De pronto cesó la trepidación y oyó la voz de Valerio Allende que decía:
— Úrsula, baja tú a Carmen Rosa; yo me encargo de éste que es más pesado. Abrígala bien, que está lloviznando.
Tranquilizado, Reinaldo abrió los ojos. El Ángel del Apocalipsis era el tío Valerio que lo llevaba en un coche que acababa de detenerse frente al portón de la casa de los Allende, situada en la parte alta de la ciudad. Reinaldo se echó a reír y contó al tío cuanto había venido pensando en el coche. Todavía reía mientras Valerio, ayudado por la negra Úrsula, lo desvestía para acostarlo en su cama; pero enserió súbitamente como oyera que la manumisa decía a tiempo que se restregaba los ojos :
— ¡Qué felices son los niños!
Reparó entonces que el tío Valerio, ordinariamente risueño y juguetón, estaba sombrío y lloroso. Tuvo una intuición de lo que había sucedido en su casa; pero no se atrevió a preguntar. Al cabo de un rato dormía profundamente.
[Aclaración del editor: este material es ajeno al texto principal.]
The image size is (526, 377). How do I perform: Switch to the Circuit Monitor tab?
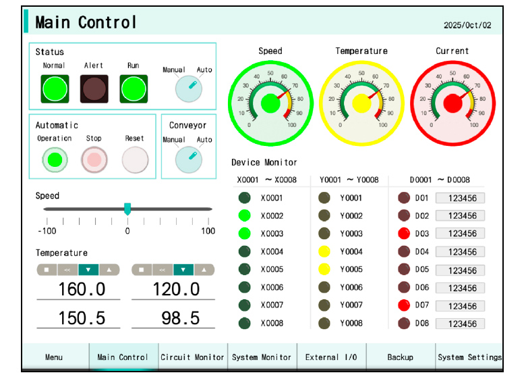pyautogui.click(x=192, y=357)
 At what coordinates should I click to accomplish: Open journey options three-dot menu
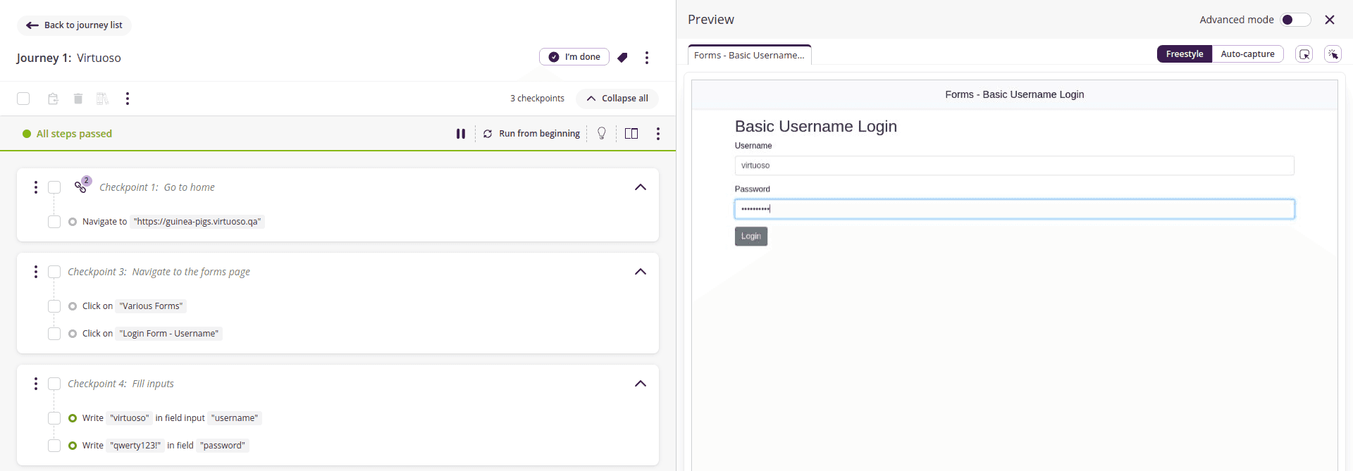(647, 58)
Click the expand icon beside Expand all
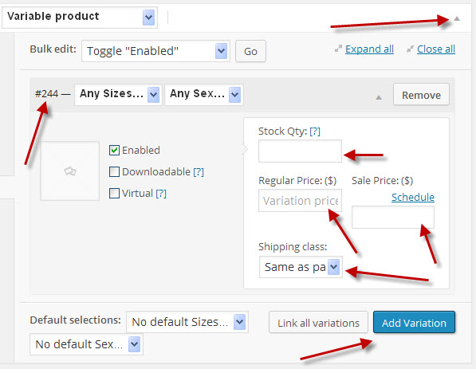 pyautogui.click(x=338, y=49)
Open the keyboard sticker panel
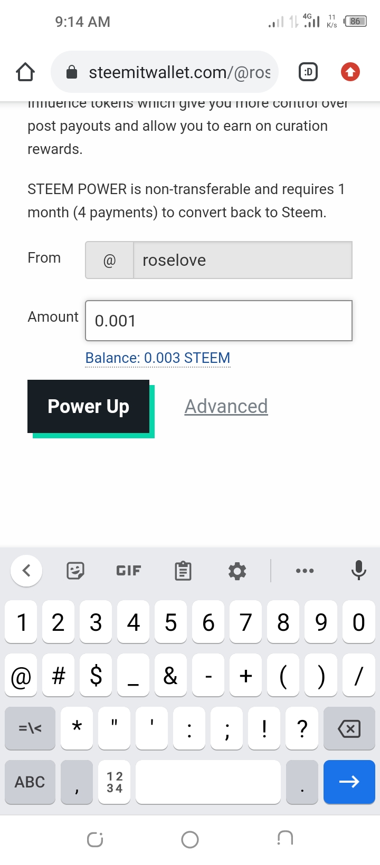 click(75, 571)
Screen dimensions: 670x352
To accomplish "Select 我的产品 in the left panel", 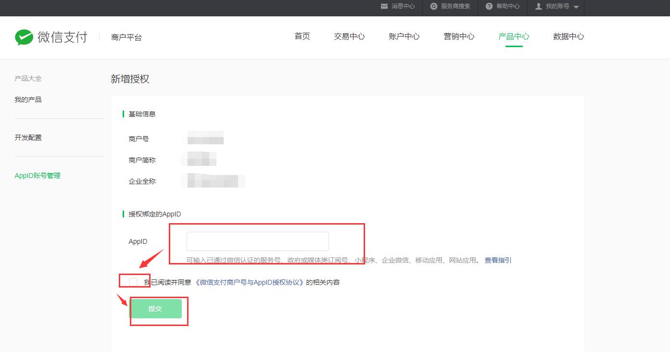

La mañana siguiente la pasaron él y Carmen Rosa solos con la negra Úrsula. La hermanita preguntaba a cada rato que dónde estaba su mamá y que por qué los tenían allí; él permanecía callado, como si nada de aquello le interesase; pero no tenía ganas de jugar. A mediodía llegó Agustín Allende y en seguida salió, vestido de negro. Al anochecer regresó Valerio. Tenía los ojos encarnizados y parecía haber envejecido en pocas horas. Se metió en su cuarto y estuvo largo rato sin que se oyese qué hacía. Picado por la curiosidad, Reinaldo entró en la habitación y lo encontró llorando, de bruces sobre la mesa donde ardía Sodoma en llamas de cartón molido y pintado de rojo. Era su última reconstrucción y estaba inconclusa. A Reinaldo le llamó la atención la mujer de Lotfi y se absorbió en su contemplación.